How does a performer move beyond the constraints of his or her own physical habits and armor to successfully embody a character? One of the most powerful tools available to assist in this journey of transformation is the Neutral Mask. Devised in the 1920s by Jacques Copeau, director of the famed Theatre du Vieux Colombier in Paris, the mask captures the essential human, free of personal history.
The Neutral Mask covers the entire face – one does not speak under the mask. It helps the actor emphasize the use of the body, without his or her own inherited mask of origin, and de-emphasizes the spoken word as a means of communication. Under this mask, one rediscovers the state of innocence, naivete and vulnerability of the child. It is a return journey, arriving at one’s own state of discovery, free of learned and inherited psychology. With this miraculous and deep process, our daily armor melts away and a kind of rebirth ensues.
The mask below is a copy of a prehistoric stone mask discovered in the Pacific Northwest. Here one can see the dawning of awareness and wonder, and a consciousness that is directed out into the world, not engaged in introspection. (A version of the modern Neutral Mask is pictured in the post entitled “Supporting the Mask.” Another can be seen in the hand of Jacques Lecoq on the About Page.)

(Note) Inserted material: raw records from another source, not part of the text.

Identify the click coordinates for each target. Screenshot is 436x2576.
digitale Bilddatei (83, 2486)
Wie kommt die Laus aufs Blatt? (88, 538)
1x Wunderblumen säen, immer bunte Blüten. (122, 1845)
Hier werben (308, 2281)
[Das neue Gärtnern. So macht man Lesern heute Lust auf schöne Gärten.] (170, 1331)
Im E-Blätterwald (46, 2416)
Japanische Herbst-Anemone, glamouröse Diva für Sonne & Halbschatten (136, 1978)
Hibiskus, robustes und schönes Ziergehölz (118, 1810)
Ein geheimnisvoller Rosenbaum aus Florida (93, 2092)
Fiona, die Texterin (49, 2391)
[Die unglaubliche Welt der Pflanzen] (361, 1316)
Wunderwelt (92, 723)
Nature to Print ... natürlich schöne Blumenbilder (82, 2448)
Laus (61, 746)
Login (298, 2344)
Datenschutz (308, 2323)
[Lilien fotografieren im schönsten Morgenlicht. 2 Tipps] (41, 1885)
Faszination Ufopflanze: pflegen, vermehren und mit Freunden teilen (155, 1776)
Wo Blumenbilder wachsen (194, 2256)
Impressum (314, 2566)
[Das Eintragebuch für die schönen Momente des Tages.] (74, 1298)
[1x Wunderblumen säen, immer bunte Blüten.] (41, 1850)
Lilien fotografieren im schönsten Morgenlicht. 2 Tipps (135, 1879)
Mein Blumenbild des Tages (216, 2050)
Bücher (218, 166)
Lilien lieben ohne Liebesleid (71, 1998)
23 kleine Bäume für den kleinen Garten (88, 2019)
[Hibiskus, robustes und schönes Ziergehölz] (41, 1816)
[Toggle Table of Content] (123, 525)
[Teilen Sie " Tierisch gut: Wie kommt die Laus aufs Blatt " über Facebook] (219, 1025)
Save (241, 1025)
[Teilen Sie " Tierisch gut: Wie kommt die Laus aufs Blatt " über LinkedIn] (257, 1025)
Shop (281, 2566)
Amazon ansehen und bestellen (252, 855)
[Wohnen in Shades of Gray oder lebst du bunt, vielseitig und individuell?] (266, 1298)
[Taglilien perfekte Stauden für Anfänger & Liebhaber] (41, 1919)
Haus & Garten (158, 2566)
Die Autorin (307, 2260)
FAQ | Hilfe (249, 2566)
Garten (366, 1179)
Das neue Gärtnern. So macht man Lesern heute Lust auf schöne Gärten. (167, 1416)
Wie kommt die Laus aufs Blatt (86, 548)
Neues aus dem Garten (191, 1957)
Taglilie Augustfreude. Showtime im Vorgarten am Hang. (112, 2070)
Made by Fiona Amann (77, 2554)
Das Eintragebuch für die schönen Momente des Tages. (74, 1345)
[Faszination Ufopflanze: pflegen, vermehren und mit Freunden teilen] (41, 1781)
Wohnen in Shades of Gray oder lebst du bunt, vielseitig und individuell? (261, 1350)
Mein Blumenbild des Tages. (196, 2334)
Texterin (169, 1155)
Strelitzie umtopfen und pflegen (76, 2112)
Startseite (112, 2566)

Each performer is a complex and unique individual, physically and psychologically stamped with personal experience, whether by nature or nurture. The Neutral Mask illuminates these unique characteristics of our personality and then enables – and ennobles – us to harness them as tools of creativity and imagination. Although this is a private and personal journey of self-examination and self-expression, Neutral Mask work takes place in the presence of others who are also seeking this “way” to become more versatile, free, expressive and flexible performers. In my teaching, I like to introduce Neutral Mask as a means “to rid yourself of yourself… to find yourself.”